• _Given records_
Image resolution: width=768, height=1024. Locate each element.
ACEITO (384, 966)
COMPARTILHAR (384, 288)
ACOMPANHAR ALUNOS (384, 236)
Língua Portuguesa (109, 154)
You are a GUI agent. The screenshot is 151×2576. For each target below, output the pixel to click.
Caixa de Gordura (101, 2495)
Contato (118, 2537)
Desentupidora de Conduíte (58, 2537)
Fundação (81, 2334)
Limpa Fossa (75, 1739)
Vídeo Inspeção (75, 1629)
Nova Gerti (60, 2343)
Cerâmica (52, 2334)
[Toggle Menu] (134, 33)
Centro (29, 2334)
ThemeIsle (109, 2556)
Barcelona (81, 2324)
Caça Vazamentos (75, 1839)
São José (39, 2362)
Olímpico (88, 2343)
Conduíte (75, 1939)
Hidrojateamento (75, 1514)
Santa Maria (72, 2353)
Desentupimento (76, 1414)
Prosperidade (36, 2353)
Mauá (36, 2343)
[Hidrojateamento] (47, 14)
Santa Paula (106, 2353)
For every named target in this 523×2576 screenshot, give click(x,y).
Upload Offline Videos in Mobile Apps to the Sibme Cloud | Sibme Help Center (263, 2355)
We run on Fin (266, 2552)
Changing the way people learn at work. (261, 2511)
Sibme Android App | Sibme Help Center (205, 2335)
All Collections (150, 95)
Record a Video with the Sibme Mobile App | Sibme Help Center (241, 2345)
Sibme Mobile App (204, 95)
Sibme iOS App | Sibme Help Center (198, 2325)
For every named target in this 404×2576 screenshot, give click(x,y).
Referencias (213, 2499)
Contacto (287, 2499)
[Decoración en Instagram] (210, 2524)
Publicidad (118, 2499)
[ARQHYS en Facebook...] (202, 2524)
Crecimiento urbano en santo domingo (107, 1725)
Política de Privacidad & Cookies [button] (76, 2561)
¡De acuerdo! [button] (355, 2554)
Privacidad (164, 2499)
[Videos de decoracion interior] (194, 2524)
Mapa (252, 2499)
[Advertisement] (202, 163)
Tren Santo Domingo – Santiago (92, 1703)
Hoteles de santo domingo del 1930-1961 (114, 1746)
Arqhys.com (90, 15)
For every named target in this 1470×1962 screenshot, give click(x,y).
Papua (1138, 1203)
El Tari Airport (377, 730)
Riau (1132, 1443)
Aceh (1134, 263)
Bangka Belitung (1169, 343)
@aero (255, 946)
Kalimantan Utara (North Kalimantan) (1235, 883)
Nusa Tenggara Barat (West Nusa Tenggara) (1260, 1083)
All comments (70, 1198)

• _Description of the task_
Please return the lines above that run from the line containing "ThemeIsle (109, 2556)" to the line containing "Changing the way", inclusive, exactly and with no other lines.

• _Expected answer_
ThemeIsle (109, 2556)
Barcelona (81, 2324)
Caça Vazamentos (75, 1839)
São José (39, 2362)
Olímpico (88, 2343)
Conduíte (75, 1939)
Hidrojateamento (75, 1514)
Santa Maria (72, 2353)
Desentupimento (76, 1414)
Prosperidade (36, 2353)
Mauá (36, 2343)
[Hidrojateamento] (47, 14)
Santa Paula (106, 2353)
For every named target in this 523×2576 screenshot, give click(x,y).
Upload Offline Videos in Mobile Apps to the Sibme Cloud | Sibme Help Center (263, 2355)
We run on Fin (266, 2552)
Changing the way people learn at work. (261, 2511)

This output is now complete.